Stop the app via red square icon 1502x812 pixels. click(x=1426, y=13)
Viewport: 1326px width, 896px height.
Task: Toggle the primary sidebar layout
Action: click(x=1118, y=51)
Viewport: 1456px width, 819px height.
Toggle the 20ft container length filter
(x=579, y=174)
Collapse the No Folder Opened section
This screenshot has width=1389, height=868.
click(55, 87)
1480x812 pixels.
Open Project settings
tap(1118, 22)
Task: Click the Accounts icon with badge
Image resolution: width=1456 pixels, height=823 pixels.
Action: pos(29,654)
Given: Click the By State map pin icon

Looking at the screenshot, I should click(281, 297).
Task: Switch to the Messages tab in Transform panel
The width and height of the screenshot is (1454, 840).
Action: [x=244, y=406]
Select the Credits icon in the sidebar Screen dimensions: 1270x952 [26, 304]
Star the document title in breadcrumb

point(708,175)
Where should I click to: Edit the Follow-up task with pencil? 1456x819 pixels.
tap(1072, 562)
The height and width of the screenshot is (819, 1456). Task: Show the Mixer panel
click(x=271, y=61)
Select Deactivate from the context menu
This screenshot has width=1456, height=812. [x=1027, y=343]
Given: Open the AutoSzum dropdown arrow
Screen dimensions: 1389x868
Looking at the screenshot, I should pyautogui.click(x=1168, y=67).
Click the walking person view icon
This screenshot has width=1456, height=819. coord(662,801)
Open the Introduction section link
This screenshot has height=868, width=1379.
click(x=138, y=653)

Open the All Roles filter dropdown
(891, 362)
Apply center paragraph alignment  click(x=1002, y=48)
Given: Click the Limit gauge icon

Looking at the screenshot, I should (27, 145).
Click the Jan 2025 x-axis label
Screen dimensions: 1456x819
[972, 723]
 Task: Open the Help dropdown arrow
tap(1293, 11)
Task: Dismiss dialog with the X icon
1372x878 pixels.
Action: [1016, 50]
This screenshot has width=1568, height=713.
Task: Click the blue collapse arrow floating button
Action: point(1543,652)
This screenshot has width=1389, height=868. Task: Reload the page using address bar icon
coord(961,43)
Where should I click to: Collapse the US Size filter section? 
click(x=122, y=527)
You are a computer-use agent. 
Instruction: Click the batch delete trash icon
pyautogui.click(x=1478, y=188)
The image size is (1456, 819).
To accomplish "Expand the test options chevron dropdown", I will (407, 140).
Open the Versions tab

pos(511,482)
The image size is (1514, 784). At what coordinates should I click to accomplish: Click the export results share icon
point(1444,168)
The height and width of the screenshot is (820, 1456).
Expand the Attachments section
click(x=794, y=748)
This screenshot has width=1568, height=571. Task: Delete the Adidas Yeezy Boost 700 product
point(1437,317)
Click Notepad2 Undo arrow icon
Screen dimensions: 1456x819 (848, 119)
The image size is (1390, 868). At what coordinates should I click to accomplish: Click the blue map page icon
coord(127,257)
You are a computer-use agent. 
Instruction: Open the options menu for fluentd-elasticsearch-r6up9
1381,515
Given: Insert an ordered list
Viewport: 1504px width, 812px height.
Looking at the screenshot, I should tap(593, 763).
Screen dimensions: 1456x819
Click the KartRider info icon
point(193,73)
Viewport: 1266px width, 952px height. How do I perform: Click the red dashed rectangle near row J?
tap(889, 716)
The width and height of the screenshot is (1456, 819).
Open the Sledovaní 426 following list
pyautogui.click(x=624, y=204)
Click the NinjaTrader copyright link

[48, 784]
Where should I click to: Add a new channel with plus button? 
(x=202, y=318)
==========
> [Assignment] Quote each line above in full, word for word.

> [Exercise output]
Stop the app via red square icon 1502x812 pixels. click(x=1426, y=13)
Viewport: 1326px width, 896px height.
Task: Toggle the primary sidebar layout
Action: click(x=1118, y=51)
Viewport: 1456px width, 819px height.
Toggle the 20ft container length filter
(x=579, y=174)
Collapse the No Folder Opened section
This screenshot has width=1389, height=868.
click(55, 87)
1480x812 pixels.
Open Project settings
tap(1118, 22)
Task: Click the Accounts icon with badge
Image resolution: width=1456 pixels, height=823 pixels.
Action: pos(29,654)
Given: Click the By State map pin icon

Looking at the screenshot, I should click(281, 297).
Task: Switch to the Messages tab in Transform panel
The width and height of the screenshot is (1454, 840).
Action: [x=244, y=406]
Select the Credits icon in the sidebar Screen dimensions: 1270x952 [26, 304]
Star the document title in breadcrumb

point(708,175)
Where should I click to: Edit the Follow-up task with pencil? 1456x819 pixels.
tap(1072, 562)
The height and width of the screenshot is (819, 1456). Task: Show the Mixer panel
click(x=271, y=61)
Select Deactivate from the context menu
This screenshot has width=1456, height=812. [x=1027, y=343]
Given: Open the AutoSzum dropdown arrow
Screen dimensions: 1389x868
Looking at the screenshot, I should pyautogui.click(x=1168, y=67).
Click the walking person view icon
This screenshot has width=1456, height=819. coord(662,801)
Open the Introduction section link
This screenshot has height=868, width=1379.
click(x=138, y=653)

Open the All Roles filter dropdown
(891, 362)
Apply center paragraph alignment  click(x=1002, y=48)
Given: Click the Limit gauge icon

Looking at the screenshot, I should (27, 145).
Click the Jan 2025 x-axis label
Screen dimensions: 1456x819
[972, 723]
 Task: Open the Help dropdown arrow
tap(1293, 11)
Task: Dismiss dialog with the X icon
1372x878 pixels.
Action: [1016, 50]
This screenshot has width=1568, height=713.
Task: Click the blue collapse arrow floating button
Action: point(1543,652)
This screenshot has width=1389, height=868. Task: Reload the page using address bar icon
coord(961,43)
Where should I click to: Collapse the US Size filter section? 
click(x=122, y=527)
You are a computer-use agent. 
Instruction: Click the batch delete trash icon
pyautogui.click(x=1478, y=188)
The image size is (1456, 819).
To accomplish "Expand the test options chevron dropdown", I will (407, 140).
Open the Versions tab

pos(511,482)
The image size is (1514, 784). At what coordinates should I click to accomplish: Click the export results share icon
point(1444,168)
The height and width of the screenshot is (820, 1456).
Expand the Attachments section
click(x=794, y=748)
This screenshot has width=1568, height=571. Task: Delete the Adidas Yeezy Boost 700 product
point(1437,317)
Click Notepad2 Undo arrow icon
Screen dimensions: 1456x819 (848, 119)
The image size is (1390, 868). At what coordinates should I click to accomplish: Click the blue map page icon
coord(127,257)
You are a computer-use agent. 
Instruction: Open the options menu for fluentd-elasticsearch-r6up9
1381,515
Given: Insert an ordered list
Viewport: 1504px width, 812px height.
Looking at the screenshot, I should tap(593, 763).
Screen dimensions: 1456x819
Click the KartRider info icon
point(193,73)
Viewport: 1266px width, 952px height. How do I perform: Click the red dashed rectangle near row J?
tap(889, 716)
The width and height of the screenshot is (1456, 819).
Open the Sledovaní 426 following list
pyautogui.click(x=624, y=204)
Click the NinjaTrader copyright link

[48, 784]
Where should I click to: Add a new channel with plus button? 
(x=202, y=318)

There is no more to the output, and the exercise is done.